Work item
Which lines of the entries below include "agent"? List them all.

Segment Start: Task data

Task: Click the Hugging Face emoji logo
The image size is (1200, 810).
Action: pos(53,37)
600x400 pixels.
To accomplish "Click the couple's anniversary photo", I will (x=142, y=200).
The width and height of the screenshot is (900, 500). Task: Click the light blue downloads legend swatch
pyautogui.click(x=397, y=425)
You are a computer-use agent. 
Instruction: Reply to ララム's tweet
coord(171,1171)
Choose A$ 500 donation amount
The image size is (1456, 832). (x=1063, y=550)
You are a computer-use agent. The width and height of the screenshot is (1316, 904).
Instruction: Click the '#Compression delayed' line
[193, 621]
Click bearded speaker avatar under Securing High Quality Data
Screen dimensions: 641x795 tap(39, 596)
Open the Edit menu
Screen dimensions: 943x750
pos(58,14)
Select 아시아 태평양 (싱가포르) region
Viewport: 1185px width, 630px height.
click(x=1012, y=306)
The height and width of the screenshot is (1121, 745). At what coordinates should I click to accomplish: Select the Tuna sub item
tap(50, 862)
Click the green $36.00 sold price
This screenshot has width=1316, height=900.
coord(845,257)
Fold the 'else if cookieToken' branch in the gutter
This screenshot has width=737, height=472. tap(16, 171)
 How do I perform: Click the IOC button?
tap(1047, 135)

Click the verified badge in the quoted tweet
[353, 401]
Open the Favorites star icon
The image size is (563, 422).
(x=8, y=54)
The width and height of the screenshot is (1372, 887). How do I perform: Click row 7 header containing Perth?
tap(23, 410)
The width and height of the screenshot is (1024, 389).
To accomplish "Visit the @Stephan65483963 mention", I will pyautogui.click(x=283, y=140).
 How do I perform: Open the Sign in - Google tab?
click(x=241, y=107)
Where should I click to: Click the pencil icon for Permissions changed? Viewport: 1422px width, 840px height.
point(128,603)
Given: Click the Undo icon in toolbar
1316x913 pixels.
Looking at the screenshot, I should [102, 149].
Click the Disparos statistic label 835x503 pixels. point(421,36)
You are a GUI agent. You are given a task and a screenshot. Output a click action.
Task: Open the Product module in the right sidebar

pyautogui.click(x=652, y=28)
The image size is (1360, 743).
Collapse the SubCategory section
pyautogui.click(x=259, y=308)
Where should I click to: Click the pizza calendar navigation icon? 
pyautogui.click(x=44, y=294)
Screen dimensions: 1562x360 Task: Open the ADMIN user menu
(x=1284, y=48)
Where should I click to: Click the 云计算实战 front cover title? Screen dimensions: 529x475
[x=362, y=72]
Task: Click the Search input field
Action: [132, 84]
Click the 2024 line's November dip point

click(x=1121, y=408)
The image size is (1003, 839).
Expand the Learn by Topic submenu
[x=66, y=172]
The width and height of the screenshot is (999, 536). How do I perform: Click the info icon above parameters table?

Segment End: Task data

Written reply
You are a computer-use agent. 
You are a computer-use agent. The width and height of the screenshot is (1316, 904).
You are a GUI agent. You are given a task and a screenshot. Output a click action.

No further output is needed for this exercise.